“We have an inner window through which we can see the world, and though it gets cloudy in life, it’s our job to wipe it clean and see things as they really are.” Sebastian Koch
Ernest Becker, the quintessential optimist and sometimes life of the party had a thing about worms. It’s possible that he was an avid fisherman or gardener, although there was no mention of that in his biography.
One of my favorite of his worm quotes is from a book he wrote that won the Pulitzer Prize back in 1974, The Denial of Death:
“What does it mean to be a self-conscious animal? The idea is ludicrous, if it is not monstrous. It means to know that one is food for worms. This is the terror: to have emerged from nothing, to have a name, consciousness of self, deep inner feelings, an excruciating inner yearning for life and self-expression and with all this yet to die.”

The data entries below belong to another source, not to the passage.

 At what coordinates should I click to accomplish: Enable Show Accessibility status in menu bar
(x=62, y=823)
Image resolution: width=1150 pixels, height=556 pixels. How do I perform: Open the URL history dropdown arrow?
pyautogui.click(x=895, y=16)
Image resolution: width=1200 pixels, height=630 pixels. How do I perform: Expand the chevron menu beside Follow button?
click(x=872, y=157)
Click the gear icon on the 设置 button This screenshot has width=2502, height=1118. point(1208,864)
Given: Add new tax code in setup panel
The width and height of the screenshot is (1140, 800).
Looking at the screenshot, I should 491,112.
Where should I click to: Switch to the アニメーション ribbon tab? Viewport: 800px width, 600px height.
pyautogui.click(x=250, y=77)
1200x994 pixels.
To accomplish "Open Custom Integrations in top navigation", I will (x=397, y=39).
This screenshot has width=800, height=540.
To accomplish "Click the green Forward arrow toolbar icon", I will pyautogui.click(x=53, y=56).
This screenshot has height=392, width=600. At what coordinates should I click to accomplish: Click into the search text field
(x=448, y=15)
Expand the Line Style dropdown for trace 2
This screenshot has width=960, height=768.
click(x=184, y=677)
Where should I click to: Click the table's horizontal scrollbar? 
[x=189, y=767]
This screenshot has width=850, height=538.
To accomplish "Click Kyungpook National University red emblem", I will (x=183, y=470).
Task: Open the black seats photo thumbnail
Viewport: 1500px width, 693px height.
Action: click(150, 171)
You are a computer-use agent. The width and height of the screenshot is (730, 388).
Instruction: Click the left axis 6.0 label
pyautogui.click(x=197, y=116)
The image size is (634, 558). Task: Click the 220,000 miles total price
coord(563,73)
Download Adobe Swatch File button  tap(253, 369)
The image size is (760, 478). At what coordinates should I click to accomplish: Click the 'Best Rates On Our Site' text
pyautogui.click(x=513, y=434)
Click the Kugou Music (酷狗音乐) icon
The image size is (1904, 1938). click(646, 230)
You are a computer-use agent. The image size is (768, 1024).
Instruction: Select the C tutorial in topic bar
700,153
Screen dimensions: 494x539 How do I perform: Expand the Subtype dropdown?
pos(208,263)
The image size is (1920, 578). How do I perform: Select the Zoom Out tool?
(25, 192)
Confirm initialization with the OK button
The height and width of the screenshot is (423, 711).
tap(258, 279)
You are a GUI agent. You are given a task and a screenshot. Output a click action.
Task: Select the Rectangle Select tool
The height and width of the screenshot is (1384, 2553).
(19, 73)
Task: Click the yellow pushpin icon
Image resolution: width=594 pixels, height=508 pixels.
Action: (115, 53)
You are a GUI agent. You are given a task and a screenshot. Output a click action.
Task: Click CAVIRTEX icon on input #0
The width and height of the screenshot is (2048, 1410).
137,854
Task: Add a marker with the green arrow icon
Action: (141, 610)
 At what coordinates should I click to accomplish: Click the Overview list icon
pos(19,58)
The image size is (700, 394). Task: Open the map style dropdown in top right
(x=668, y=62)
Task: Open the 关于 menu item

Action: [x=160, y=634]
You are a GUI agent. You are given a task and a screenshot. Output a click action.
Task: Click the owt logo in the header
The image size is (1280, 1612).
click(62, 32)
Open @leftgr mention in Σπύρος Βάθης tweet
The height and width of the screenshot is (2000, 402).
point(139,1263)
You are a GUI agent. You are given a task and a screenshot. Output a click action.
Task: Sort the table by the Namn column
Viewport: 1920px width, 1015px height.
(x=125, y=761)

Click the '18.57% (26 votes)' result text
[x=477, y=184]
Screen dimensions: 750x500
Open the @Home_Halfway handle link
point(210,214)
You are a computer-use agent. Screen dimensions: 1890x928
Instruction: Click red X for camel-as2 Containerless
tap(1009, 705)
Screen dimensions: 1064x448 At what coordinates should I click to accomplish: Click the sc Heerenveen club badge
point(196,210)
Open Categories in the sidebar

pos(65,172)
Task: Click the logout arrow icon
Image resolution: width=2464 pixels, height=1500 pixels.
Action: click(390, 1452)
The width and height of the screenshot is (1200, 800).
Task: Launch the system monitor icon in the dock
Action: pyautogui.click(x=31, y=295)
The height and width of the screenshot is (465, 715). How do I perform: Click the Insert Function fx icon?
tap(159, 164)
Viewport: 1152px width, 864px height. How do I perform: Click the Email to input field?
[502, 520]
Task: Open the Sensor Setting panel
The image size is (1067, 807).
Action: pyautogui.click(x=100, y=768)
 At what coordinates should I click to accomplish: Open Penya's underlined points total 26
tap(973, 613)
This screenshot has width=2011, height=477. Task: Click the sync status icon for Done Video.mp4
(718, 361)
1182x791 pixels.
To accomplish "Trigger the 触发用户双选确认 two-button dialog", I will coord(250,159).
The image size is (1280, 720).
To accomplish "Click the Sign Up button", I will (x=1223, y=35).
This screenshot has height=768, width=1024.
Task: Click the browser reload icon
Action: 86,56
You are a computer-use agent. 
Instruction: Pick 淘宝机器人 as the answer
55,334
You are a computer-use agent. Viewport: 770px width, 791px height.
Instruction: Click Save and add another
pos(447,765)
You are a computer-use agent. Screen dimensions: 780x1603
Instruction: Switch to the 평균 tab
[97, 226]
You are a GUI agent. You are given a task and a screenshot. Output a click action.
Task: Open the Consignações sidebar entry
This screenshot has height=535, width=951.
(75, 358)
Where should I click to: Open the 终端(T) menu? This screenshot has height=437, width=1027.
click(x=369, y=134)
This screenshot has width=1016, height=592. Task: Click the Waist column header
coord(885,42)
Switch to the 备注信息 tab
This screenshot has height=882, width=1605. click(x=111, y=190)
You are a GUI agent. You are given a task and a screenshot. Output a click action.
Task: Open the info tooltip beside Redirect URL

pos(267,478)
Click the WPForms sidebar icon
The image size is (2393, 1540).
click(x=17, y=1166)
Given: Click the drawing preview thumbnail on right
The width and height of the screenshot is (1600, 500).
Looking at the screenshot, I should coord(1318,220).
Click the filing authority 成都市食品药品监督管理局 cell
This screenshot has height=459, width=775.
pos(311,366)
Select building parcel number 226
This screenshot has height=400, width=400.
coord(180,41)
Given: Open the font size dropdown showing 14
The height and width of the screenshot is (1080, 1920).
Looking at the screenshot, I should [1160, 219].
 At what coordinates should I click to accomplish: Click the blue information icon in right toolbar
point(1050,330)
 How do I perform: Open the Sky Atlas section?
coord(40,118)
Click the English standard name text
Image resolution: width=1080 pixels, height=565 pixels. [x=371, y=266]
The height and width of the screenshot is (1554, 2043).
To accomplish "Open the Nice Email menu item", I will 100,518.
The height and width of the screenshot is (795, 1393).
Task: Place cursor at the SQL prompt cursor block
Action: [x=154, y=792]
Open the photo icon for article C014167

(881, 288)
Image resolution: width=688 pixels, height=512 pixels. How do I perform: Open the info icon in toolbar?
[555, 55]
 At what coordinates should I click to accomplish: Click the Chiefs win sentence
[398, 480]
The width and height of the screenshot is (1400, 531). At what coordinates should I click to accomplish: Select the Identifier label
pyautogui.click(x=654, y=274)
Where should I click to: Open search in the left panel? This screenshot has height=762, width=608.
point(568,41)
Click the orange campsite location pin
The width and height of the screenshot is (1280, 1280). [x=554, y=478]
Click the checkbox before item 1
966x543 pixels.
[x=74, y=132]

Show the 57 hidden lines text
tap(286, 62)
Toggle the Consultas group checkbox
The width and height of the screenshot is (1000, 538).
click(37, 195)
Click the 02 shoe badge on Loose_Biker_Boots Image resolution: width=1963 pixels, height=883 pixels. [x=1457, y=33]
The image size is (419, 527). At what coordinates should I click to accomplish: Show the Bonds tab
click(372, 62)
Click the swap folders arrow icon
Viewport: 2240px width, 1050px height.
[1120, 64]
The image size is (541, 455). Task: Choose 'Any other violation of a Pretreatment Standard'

Reflecting on this has got me through many hours at the lake when the trout weren’t biting. But I think David Gerrold said the same thing in a better way: “Life is hard. Then you die. Then they throw dirt in your face. Then the worms eat you. Be grateful it happens in that order.”
Food for thought.
“My dog doesn’t worry about the meaning of life. She may worry if she doesn’t get her breakfast, but she doesn’t sit around worrying about whether she will get fulfilled or liberated or enlightened. As long as she gets some food and a little affection, her life is fine.
But we human beings are not like dogs. We have self-centered minds which get us into plenty of trouble. If we do not come to understand the error in the way we think, our self-awareness, which is our greatest blessing, is also our downfall.” Charlotte Joko Beck
In other words, handle every situation like a dog. If you can’t eat it or play with it, just pee on it and walk away.
“Enjoy the little things in life because one day you’ll look back and realize they were the big things.” Kurt Vonnegut Jr.
Being and Nothingness by Jean-Paul Sartre has been called the bible of existentialism. It’s a long, difficult book to read, and depending on who you ask, it’s either a work of pure genius, complete nonsense or both.
It might be worthwhile to look at some other things that Jean-Paul Sartre wrote in order to understand existentialism and his perspective in general.
For example, he said: “All I really want to do is go to the book store, drink coffee and read.” Back in his day book stores didn’t even have Wi-Fi, so you know he was serious.
Another thing that’s crucial to understanding the man and his philosophy is this: “I do not think therefore I am a mustache.” Well, obviously.
And possibly the most important thing he ever said is: “Three o’clock is always too late or too early for anything you want to do.”
This is especially true of most outdoor photography unless you plan to shoot wide open, convert to black and white, and call it something obscure like being and nothingness.